Rashid took five for 27 as Ireland, playing England in England for the first time, were shot out for just 126 in 33 overs during Friday's opening one-day international at Bristol.
Alex Hales (55) and Test captain Joe Root (49 not out) then saw England to their victory target of 127 for the loss of three wickets.
So lopsided was the contest, with barely more than half the day's overs -- 53 out of a maximum 100 -- bowled, there was no need for the standard 45-minute break between innings.
Rashid's 23 wickets during England's 4-0 Test series defeat in India late last year came at a costly average of nearly 38 apiece.
But it's one thing bowling to Indian batsmen renowned for playing spin, especially in home conditions, and quite another doing so against Ireland, for all that several members of their top order have English county experience behind them.
Friday saw the 29-year-old Rashid take the second-best ODI figures by an England specialist spinner, behind Vic Marks's five for 20 against New Zealand at Wellington in 1984.
That off-spinner Marks, who dismissed all of New Zealand's top five that day, including such noted batsmen as Bruce Edgar, Geoff Howarth, the late Martin Crowe, and his brother Jeff, accounted for a rather more distinguished quintet than Rashid was hardly the Yorkshireman's fault.
Victory left England 1-0 up in the two-match series, with Ireland needing to bounce back quickly if they are to avoid further embarrassment in Sunday's showpiece finale at Lord's.
"It was Adil's day today," said Morgan, England's Dublin-born ODI captain. "I thought he put in a magnificent effort with the ball.
"He had a tough winter and has learnt a huge amount to come back today with confidence to bowl his variations and show how threatening he can be."
Rashid defeated a succession of Ireland batsmen with the googly during his eight overs on Friday as he made life easy for the man-of-the-match adjudicator.
"You have good days and bad days -- it's how you deal with it," Rashid said. "It's a learning curve."
As for his googly, a delivery that turns towards a right-handed batsman rather than away as does a standard leg-break, Rashid added: "Some days you feel great, the googlies come out pretty hard to pick; some days they don't.
"When it doesn't I stick to the sliders or leg-spinners ... but some days it comes out exceptionally well, and then I have the confidence to bowl them."
On a ground with relatively short straight boundaries, England opted against playing two specialist spinners and left out Moeen Ali.
But with part-time off-spinner Root, a Yorkshire team-mate of Rashid, chipping in with two for nine from five overs, England had a useful back-up option.

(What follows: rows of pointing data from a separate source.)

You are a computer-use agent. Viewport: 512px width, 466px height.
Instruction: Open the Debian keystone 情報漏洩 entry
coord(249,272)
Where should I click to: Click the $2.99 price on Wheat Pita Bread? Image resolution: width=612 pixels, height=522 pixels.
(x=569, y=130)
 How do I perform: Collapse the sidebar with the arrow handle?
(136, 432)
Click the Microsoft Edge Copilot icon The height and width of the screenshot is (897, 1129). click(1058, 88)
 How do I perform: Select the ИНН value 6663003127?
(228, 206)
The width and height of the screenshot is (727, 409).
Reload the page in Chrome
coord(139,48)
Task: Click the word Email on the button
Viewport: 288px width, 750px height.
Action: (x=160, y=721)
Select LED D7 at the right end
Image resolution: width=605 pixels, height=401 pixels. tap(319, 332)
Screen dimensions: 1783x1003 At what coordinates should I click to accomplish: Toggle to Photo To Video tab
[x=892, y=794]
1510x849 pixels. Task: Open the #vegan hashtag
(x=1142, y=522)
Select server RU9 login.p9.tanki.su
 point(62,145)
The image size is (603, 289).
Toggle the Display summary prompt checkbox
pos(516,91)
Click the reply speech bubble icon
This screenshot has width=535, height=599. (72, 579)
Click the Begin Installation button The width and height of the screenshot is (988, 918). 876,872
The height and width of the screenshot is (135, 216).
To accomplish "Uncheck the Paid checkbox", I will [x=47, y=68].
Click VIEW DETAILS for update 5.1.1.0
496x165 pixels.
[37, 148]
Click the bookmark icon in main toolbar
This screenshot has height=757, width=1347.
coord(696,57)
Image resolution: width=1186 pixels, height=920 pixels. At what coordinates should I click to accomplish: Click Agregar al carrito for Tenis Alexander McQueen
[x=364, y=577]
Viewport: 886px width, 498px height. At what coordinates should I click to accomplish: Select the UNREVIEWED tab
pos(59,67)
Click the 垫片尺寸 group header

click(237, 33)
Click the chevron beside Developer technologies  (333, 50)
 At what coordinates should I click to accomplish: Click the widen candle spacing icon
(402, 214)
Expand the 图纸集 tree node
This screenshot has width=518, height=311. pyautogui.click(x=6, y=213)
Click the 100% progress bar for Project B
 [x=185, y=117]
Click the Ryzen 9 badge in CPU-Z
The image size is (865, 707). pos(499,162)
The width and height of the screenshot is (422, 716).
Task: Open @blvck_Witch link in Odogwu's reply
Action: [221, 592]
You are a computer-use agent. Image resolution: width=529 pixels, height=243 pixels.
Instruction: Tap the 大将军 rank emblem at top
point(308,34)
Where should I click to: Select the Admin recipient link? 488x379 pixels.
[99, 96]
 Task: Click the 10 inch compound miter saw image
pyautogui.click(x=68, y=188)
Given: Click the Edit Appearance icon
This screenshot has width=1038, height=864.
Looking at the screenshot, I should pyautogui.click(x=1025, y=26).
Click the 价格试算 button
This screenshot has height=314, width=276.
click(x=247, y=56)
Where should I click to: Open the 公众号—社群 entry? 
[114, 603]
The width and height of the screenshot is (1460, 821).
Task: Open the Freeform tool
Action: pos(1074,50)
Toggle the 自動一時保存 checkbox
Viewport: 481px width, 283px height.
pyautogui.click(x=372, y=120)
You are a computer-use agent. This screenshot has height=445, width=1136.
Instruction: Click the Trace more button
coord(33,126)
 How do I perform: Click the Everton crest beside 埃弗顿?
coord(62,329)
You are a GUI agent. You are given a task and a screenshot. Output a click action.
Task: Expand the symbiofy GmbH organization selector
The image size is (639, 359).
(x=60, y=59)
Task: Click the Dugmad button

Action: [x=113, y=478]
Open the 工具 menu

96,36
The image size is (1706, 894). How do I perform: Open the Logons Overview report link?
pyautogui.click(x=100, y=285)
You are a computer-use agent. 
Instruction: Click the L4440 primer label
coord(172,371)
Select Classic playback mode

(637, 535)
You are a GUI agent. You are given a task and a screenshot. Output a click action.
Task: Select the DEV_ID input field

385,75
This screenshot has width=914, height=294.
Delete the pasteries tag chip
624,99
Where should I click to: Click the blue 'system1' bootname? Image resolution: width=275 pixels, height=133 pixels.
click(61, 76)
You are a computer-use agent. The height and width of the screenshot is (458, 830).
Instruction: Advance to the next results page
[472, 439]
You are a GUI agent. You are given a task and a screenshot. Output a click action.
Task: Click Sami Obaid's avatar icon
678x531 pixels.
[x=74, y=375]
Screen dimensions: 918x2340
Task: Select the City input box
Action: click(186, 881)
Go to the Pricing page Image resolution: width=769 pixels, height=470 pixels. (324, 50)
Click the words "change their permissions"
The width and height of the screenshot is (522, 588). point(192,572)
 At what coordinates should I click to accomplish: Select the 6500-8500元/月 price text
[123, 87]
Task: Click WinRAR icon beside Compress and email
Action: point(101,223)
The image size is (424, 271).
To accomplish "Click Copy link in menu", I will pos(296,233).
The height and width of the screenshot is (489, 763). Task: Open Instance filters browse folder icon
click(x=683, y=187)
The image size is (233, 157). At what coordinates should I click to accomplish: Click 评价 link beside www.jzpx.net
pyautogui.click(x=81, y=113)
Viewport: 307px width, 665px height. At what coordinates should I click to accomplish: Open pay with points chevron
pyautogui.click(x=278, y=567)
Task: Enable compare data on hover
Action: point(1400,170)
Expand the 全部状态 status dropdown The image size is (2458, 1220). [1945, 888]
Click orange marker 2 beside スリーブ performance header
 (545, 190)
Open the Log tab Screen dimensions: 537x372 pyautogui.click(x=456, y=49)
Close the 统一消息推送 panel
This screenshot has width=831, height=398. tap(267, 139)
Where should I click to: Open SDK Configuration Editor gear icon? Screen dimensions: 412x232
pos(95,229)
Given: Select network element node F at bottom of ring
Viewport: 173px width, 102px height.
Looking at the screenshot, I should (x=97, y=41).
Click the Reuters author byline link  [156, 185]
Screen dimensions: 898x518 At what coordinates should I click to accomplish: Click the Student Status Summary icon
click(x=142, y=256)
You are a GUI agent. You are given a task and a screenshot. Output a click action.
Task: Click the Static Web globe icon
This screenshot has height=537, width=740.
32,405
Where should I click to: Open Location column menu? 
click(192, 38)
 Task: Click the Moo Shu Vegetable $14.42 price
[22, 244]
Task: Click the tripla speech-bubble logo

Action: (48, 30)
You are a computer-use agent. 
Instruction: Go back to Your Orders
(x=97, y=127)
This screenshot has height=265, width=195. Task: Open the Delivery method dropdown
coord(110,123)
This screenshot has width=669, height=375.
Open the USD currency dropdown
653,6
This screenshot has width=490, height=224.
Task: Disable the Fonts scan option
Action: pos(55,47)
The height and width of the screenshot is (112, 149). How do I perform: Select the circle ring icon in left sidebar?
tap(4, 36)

"I think you find a lot of teams we come up against under-estimate Joe (as a bowler), and using him has worked for us -- probably more so in Twenty20 cricket," said Morgan.
Peter Chase's three wickets apart, there were precious few highlights for the visitors in a defeat made all the more acute by the fact it came with Ireland eyeing Test status.
"I'd never use the phrase out of (our) depth," said Ireland captain William Porterfield.
"We wouldn't necessarily have envisaged that spin would do the damage.
"Not taking anything away from Rashid, we should have played it a lot better.
"That's something we need to mentally put right for Sunday."